Here’s what HHS says it is:
The Title X program also supports three key functions, authorized under the Title X statute aimed at improving the quality of family planning services and assisting clinics with responding to client needs. These functions include: (1) training for family planning clinic personnel through ten regional general training programs and three national training programs that focus on clinical training, enhancing quality family planning services for males, and/or coordination of training activities on the national level; (2) data collection and family planning research aimed at improving the delivery of family planning services; and, (3) information dissemination and community based education and outreach activities. These functions help to ensure that family planning services are evidence-based and of high quality. (Source)
Title X funds are bound by the Hyde Amendment, meaning they cannot be used for abortion. However, because abortion is a medically accepted and legal procedure, clinics that utilize Title X funds are required to refer patients to clinics that provide abortion if they make a request. That doesn’t mean the Federal government will pay for the abortion. It just means they’re required to make a referral.
Of the three organizations that made proposals to the Shelby County Government, only Planned Parenthood provides abortion services. Abortion opponents charge that because Planned Parenthood offers abortion services, any public dollars spent are by default supporting abortion. What these advocates ignore is that Family Planning services are not exactly money makers, as Shelby County CAO Harvey Kennedy noted in his presentation to the County Commission about this issue on September 21st. Further, no one using Title X funds can suggest abortion as a default. The patient must request an abortion referral. It is also important to note that family planning is the single best way to prevent abortion, a fact that is often conveniently ignored.

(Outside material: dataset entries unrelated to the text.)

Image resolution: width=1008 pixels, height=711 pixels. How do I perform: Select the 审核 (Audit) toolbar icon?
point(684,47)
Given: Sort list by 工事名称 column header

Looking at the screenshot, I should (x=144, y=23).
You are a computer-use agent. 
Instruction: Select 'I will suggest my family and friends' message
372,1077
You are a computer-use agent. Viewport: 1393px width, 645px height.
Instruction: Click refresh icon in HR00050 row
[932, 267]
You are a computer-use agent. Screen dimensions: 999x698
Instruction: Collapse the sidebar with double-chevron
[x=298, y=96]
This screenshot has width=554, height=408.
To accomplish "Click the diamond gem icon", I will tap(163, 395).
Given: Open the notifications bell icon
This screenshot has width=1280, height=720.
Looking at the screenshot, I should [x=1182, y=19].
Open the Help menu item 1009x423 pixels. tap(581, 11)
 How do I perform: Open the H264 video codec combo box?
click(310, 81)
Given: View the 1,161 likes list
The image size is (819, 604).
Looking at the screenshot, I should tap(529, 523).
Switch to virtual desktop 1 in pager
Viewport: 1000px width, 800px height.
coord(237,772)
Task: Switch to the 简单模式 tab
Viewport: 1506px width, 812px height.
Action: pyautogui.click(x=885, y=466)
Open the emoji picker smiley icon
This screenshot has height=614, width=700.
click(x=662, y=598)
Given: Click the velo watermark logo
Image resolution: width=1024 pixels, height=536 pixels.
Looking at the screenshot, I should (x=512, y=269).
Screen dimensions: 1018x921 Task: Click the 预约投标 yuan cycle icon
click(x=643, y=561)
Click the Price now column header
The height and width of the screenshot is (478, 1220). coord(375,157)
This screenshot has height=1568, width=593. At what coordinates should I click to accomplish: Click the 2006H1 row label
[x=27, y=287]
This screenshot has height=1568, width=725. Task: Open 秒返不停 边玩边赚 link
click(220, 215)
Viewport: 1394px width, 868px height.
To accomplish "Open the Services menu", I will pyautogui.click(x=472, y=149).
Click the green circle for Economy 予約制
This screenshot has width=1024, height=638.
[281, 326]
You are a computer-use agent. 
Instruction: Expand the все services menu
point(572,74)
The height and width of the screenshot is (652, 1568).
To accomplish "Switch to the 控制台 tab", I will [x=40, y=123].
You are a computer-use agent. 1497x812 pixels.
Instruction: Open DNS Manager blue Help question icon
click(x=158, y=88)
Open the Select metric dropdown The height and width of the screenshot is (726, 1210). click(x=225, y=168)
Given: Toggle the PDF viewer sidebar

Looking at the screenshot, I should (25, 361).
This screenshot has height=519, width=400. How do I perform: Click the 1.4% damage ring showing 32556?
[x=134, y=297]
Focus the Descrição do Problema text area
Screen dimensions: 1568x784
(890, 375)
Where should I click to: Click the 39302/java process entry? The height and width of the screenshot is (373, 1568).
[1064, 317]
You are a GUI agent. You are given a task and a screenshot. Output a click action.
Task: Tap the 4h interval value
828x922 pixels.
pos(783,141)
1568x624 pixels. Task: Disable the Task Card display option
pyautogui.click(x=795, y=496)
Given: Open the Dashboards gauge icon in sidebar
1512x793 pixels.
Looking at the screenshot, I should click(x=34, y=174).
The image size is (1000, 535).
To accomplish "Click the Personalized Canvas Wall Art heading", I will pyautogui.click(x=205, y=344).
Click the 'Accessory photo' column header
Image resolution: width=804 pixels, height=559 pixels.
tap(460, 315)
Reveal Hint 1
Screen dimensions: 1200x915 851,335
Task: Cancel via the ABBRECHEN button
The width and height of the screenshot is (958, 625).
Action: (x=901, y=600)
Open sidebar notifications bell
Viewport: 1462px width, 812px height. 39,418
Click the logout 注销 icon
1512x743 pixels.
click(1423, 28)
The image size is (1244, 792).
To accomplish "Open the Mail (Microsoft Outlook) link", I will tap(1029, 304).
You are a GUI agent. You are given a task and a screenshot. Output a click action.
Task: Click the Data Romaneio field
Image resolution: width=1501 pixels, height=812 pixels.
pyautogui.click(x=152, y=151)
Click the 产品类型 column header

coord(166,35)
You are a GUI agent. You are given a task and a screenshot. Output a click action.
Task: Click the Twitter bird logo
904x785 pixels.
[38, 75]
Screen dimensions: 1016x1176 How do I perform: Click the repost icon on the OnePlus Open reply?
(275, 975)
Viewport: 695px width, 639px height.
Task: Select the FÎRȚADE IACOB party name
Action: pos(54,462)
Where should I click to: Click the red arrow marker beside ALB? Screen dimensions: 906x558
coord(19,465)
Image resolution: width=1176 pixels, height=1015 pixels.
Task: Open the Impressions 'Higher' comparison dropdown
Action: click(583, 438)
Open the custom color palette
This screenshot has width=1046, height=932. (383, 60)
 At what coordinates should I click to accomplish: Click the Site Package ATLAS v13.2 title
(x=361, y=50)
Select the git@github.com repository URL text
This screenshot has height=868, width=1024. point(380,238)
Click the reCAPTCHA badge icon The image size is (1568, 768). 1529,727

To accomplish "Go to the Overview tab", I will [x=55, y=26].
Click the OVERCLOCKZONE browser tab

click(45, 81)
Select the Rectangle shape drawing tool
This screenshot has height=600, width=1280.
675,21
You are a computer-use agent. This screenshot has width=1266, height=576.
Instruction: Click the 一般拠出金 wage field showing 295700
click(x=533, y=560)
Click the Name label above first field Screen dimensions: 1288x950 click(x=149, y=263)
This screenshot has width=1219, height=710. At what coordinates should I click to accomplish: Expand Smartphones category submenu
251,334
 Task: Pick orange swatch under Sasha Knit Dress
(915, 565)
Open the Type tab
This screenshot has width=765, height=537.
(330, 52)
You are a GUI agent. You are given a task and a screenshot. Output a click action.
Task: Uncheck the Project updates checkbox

The reality of all this, in a county that has massive poverty, that family planning is a big deal. Unwanted pregnancies are preventable via many means. Preventing unwanted pregnancies is an effective measure to stem the tide of poverty. All too often, particularly with teens, an unplanned pregnancy means the end of their education, which can significantly limit potential. Title X family planning funds seek to help women and men make the right choices to not only prevent unwanted pregnancies, but also slow the rate of STD infection, which is unacceptably high, and rising as more and more teens engage in unprotected sex.
You may be asking yourself why all this family planning money hasn’t been more effective to date. There are no easy answers, but the politicization of the issue plays a role. By continually shifting focus from proven methods, to methods that rely on people to fundamentally act out of character, specifically for a political purpose, the entire franchise of family planning, and the lives of people who could most benefit from it, are put at risk.
This reality is something that should remain in the back of your mind as this discussion moves forward.
In a series of forthcoming posts we’ll take a look at the RFP, and the proposals submitted by the two highest scoring agencies, PPGMR and Christ Community Health Center and do a little compare and contrast, highlighting the services each agency seeks to provide.